If you’re unaware, there have recently been reports of government involvement in some cases of spyware attacks on the general populous. Apple was prompt to response after the report hit the interwebs. It immediately issued an update for iOS(9.3.5) to patch the certain vulnerabilities.
These spyware attacks, reportedly orchestrated by the govt., were able to exploit three zero-day vulnerabilities to gain kernel access to your iPhone. Called the ‘Trident’, could have resulted into a one-step jailbreak option for the hackers. It would give access to all phone data and communication in the absence of any security patch.
Now Apple believes that the deployed zero-day exploits kind-of also worked against Safari browser and OS X. And this isn’t a surprising discovery because all the pieces of Apple software work from a shared code base to some extent.
Thus, the Cupertino tech giant is now releasing security patches to fix the trio of vulnerabilities on operating system versions El Capitan(v10.11.6) and Yosemite(v10.10.5).

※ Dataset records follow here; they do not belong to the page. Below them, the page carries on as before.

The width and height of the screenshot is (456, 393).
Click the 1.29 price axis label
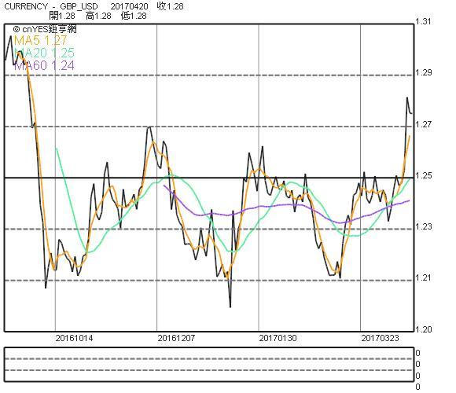424,73
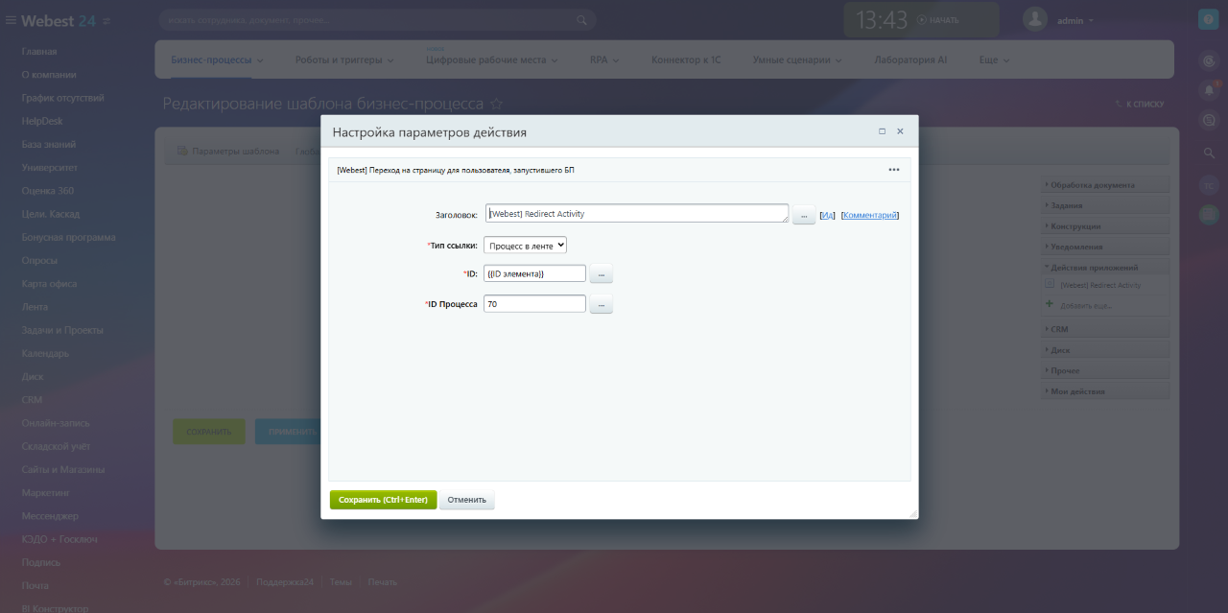Click inside the ID Процесса field
The width and height of the screenshot is (1228, 613).
pos(532,303)
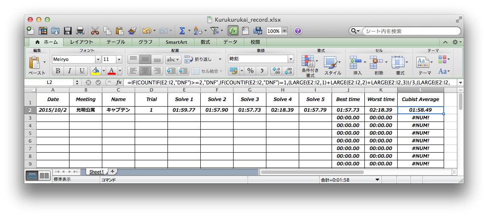Click the シート内を検索 search field

point(409,31)

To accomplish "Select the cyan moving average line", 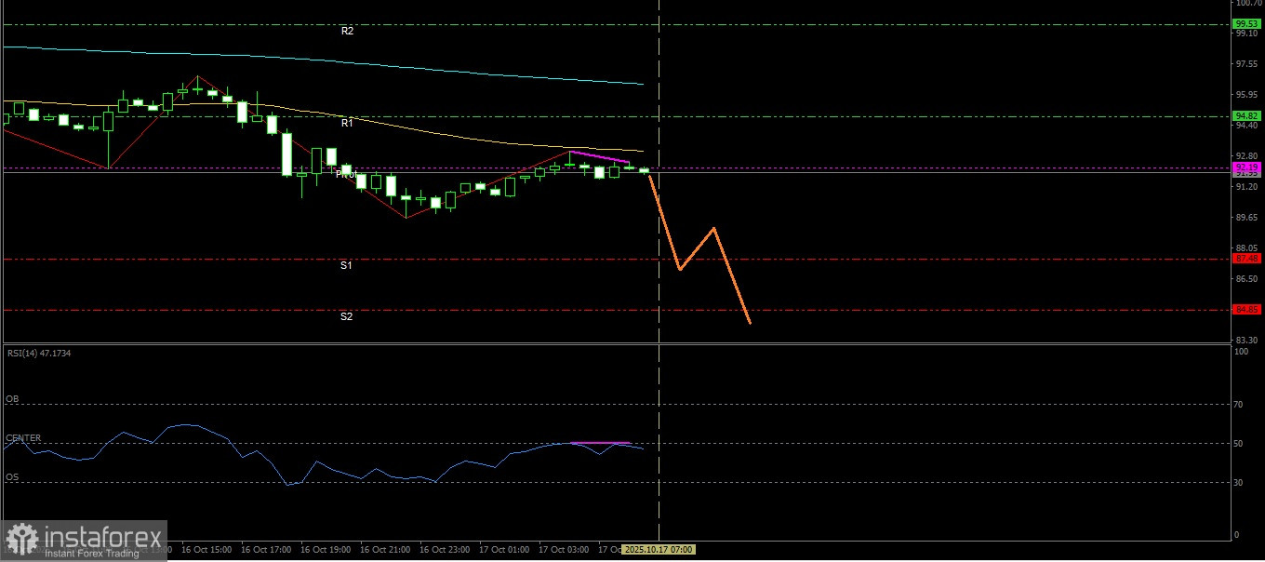I will click(x=372, y=65).
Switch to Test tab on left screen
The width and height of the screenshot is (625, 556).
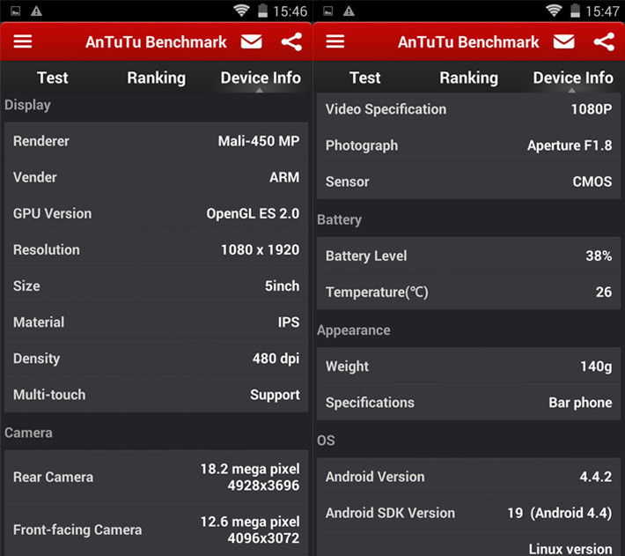[52, 78]
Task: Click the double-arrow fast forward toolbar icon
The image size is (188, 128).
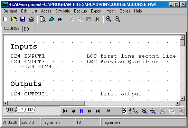Action: [60, 19]
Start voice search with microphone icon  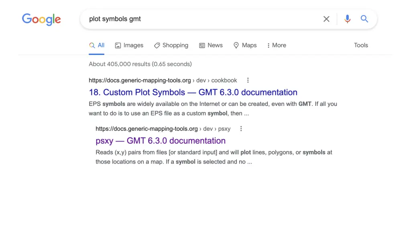(x=347, y=19)
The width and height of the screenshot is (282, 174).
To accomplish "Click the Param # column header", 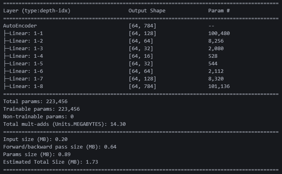I will (x=219, y=11).
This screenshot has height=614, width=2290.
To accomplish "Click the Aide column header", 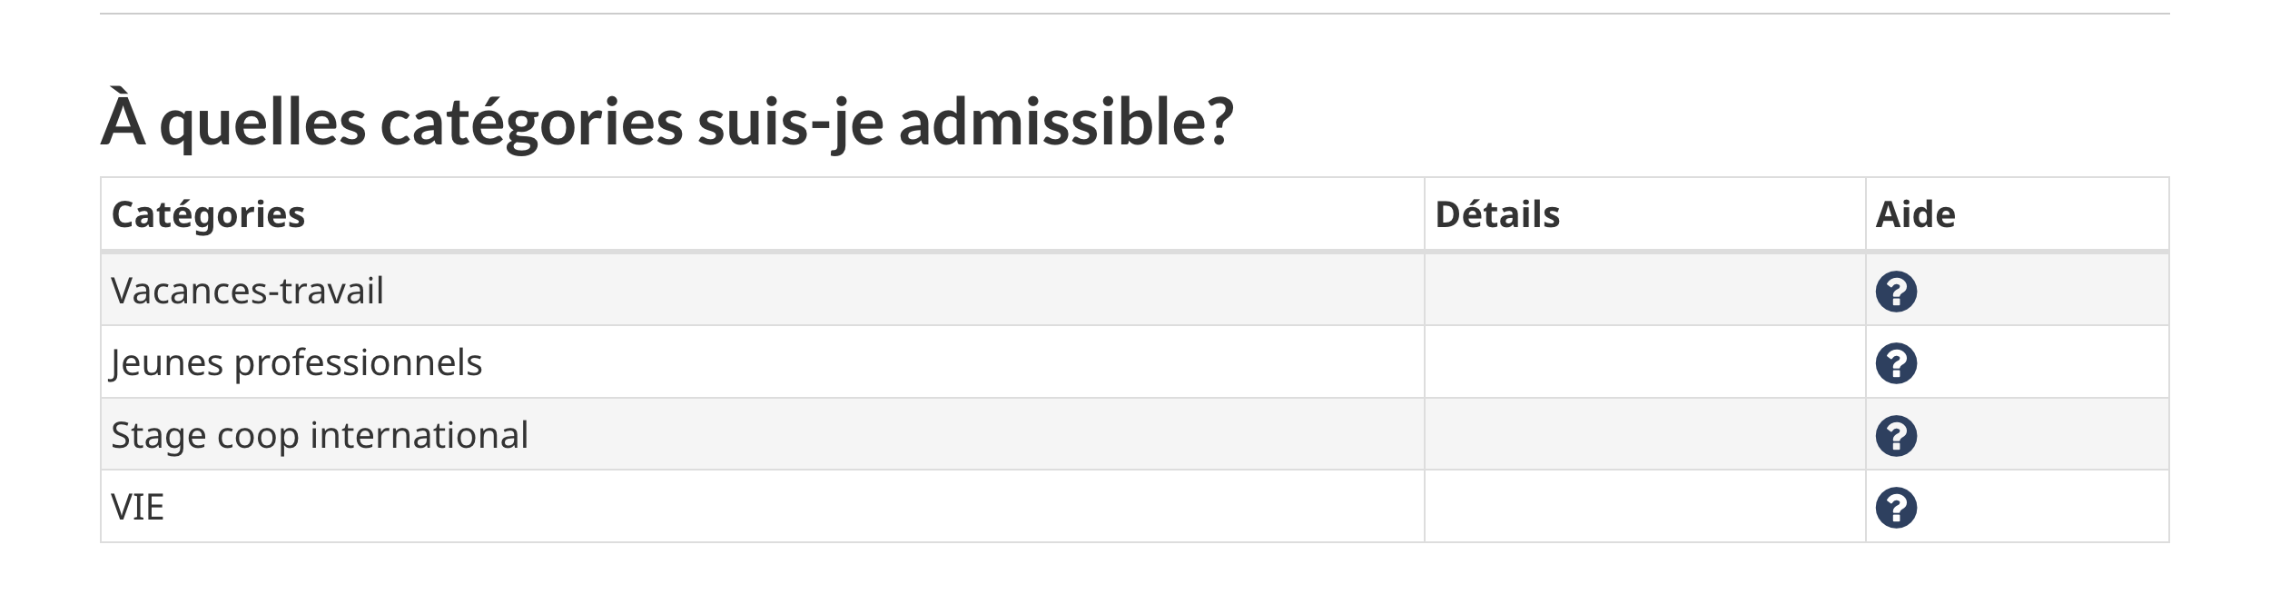I will click(x=1915, y=214).
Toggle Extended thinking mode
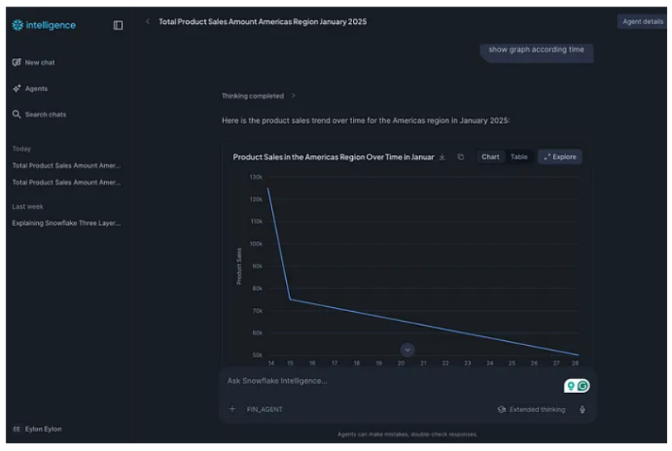Viewport: 672px width, 451px height. coord(531,410)
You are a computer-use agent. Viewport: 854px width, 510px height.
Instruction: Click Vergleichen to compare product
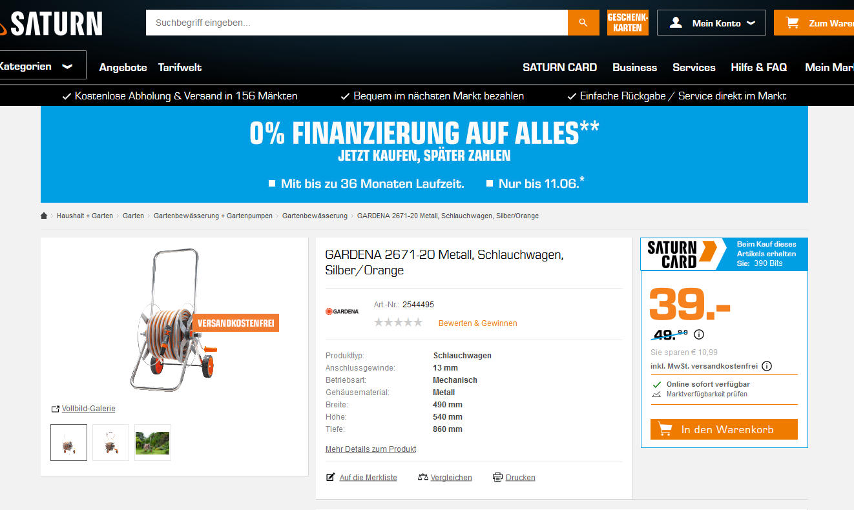pyautogui.click(x=445, y=478)
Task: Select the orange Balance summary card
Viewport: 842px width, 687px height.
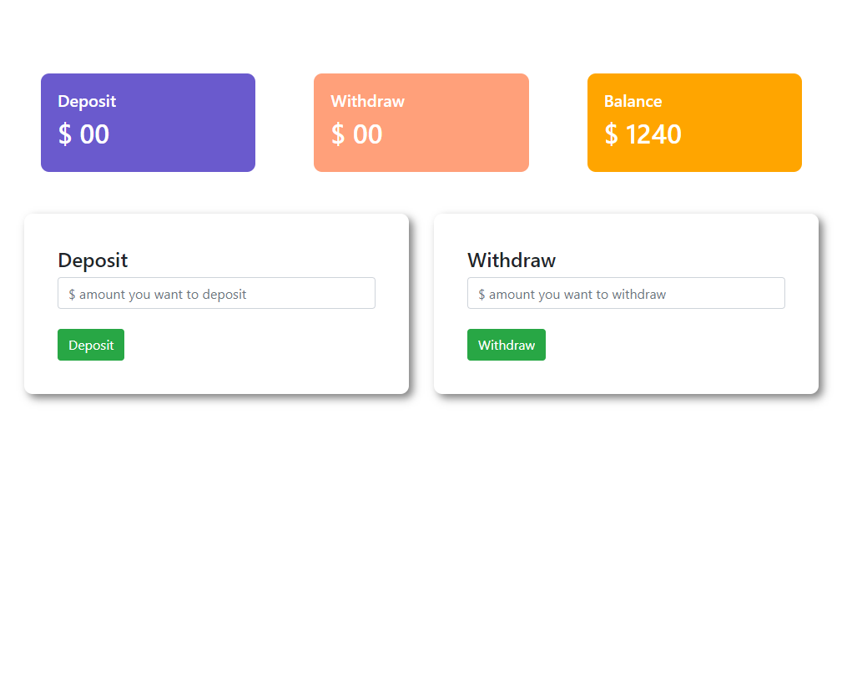Action: pyautogui.click(x=695, y=123)
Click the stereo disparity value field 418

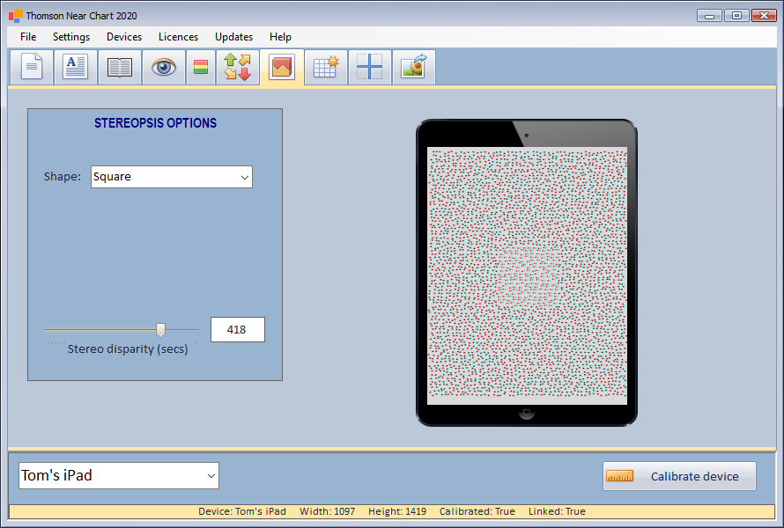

There is, however, no information on the effect of these zero-day vulnerabilities on previous versions of the OS — Mavericks or Mountain Lion.
The issues which could disclose the kernel memory and execute arbitrary code using these privileges have now been fixed through improved input sanitization and improved memory handling. This security patch updates are also expected to be baked into the upcoming iteration of the OS x(or the soon to be called macOS) Sierra.
A similar security patch with improved memory handling has also been issued for the Safari browser. This release bumps the release build to #9.1.3. Though Apple took some extra time to investigate and release security patches for the Mac, it now seems that the cyber threat has been put to bed once and for all.
You can grab the security update from the Updates Tab in the Mac App Store. And update immediately to prevent your precious Mac from malicious spyware exploits.